Background and release
The album was released in three versions. A limited edition A containing a DVD, a 48-page photo booklet, and a photocard. The DVD includes the MV of "Boys Meet U", "3 2 1" and "Lucky Star" plus the Boys Meet U Special Showcase Live Movie. The limited edition B contains a DVD, a 48-page photo book, and a photocard. The DVD includes the MV of "Boys Meet U", "3 2 1" and "Lucky Star", plus the jacket shooting sketch and special interview about I'm Your Boy. The regular edition contains a 28-page photo book and a photocard.

Singles
Three singles were spawned from the album, including "Boys Meet U" on August 21, 2013, which was certified gold in physical shipments of over 100,000 copies by the Recording Industry Association of Japan (RIAJ). "3 2 1" was made available on December 4, 2013. 

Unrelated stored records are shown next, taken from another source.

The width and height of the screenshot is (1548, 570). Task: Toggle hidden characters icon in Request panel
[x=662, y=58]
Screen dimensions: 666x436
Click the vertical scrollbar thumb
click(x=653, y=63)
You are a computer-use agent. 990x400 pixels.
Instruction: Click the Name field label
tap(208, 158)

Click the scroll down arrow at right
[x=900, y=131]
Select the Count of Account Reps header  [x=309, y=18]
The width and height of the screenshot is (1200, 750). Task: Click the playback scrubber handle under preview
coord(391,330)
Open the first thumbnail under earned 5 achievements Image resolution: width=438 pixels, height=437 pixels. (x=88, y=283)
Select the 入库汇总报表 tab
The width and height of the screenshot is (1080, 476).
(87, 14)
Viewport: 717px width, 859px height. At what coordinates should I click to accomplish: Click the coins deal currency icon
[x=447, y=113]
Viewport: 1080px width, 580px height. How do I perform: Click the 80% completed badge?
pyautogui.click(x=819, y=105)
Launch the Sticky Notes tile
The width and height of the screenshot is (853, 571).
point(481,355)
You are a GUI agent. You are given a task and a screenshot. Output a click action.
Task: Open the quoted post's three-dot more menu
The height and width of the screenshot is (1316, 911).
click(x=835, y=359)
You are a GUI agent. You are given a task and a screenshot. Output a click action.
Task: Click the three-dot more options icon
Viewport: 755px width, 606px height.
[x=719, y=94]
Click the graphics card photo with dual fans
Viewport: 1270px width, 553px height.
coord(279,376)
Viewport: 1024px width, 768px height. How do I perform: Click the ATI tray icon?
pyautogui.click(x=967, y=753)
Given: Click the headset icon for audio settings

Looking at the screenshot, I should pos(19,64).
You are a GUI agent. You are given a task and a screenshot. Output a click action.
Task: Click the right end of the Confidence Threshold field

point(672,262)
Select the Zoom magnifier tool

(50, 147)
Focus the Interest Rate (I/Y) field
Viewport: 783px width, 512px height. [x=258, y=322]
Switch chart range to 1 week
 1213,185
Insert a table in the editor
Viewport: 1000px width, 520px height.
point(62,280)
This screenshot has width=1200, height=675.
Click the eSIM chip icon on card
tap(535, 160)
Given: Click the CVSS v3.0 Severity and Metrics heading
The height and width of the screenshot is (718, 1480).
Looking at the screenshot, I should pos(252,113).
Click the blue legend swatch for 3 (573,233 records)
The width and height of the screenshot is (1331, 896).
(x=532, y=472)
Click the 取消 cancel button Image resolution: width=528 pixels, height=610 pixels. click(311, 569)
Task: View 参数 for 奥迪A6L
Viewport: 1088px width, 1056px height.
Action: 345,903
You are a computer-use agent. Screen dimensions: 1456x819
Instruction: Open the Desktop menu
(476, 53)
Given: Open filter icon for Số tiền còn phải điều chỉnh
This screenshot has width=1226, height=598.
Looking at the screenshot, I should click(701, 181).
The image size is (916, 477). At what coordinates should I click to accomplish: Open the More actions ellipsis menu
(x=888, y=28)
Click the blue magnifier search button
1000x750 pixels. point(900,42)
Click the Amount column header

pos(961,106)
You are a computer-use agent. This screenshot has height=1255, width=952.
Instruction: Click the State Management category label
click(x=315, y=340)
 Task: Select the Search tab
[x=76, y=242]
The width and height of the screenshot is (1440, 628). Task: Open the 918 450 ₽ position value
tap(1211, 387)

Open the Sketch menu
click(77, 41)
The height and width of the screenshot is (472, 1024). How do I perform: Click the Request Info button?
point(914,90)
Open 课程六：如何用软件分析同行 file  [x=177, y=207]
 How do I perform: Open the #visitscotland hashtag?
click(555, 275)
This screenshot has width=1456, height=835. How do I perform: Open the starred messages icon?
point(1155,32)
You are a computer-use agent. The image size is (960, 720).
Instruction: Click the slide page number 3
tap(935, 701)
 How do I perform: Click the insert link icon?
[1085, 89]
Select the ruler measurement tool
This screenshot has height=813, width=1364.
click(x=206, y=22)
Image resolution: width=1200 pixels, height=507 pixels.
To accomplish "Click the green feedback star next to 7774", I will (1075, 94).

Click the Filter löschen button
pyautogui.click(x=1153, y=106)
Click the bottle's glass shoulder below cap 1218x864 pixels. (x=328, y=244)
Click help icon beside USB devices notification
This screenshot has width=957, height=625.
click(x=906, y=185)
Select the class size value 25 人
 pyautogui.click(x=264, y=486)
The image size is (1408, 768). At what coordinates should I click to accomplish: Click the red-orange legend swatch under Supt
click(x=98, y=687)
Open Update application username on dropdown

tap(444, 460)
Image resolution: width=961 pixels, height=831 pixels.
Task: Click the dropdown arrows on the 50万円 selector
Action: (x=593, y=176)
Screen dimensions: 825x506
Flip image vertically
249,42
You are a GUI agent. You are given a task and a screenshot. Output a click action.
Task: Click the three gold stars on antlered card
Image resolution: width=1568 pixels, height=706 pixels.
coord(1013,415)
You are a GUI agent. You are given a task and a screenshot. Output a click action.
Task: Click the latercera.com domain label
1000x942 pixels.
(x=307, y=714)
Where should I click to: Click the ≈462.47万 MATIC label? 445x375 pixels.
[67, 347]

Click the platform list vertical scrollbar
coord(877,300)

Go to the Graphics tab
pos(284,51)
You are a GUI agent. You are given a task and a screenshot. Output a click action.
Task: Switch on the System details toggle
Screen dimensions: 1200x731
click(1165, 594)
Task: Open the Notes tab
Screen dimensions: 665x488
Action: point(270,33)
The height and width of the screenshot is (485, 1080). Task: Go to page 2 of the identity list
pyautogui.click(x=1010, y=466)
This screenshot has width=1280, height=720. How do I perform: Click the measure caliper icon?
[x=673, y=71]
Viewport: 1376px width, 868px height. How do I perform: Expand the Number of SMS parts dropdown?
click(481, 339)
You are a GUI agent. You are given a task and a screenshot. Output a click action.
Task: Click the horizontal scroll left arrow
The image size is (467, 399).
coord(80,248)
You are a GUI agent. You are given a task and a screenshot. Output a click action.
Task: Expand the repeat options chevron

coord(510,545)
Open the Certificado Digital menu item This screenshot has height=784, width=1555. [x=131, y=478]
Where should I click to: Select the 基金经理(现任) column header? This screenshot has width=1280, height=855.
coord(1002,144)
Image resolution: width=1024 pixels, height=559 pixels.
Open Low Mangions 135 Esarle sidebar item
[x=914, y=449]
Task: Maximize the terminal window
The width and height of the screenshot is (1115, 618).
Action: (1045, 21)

"Lucky Star" was released as the third single on June 25, 2014, by Universal Music Japan sublabel EMI Records. This single was distributed in two versions—the limited edition came with a bonus DVD containing the music video, a sketch of the music video's making, a photo card (1 out of 6 random cards) and a 28-page photo booklet. The regular edition came with a 12-page photo booklet. The music video teaser for "Lucky Star" was released through the label's YouTube channel on May 19, 2014, and the short version of the music video was released on May 30.

Promotion
Shinee performed "Downtown Baby" for the first time at Tokyo Girls Collection held at Saitama Super Arena on September 6, 2014. They also performed their debut song, "Replay (Kimi wa Boku no Everything)" and "Everybody". On September 24, 2014, Shinee held a showcase at Shinjuku Tower Records in front of over 2,500 fans to promote their upcoming album.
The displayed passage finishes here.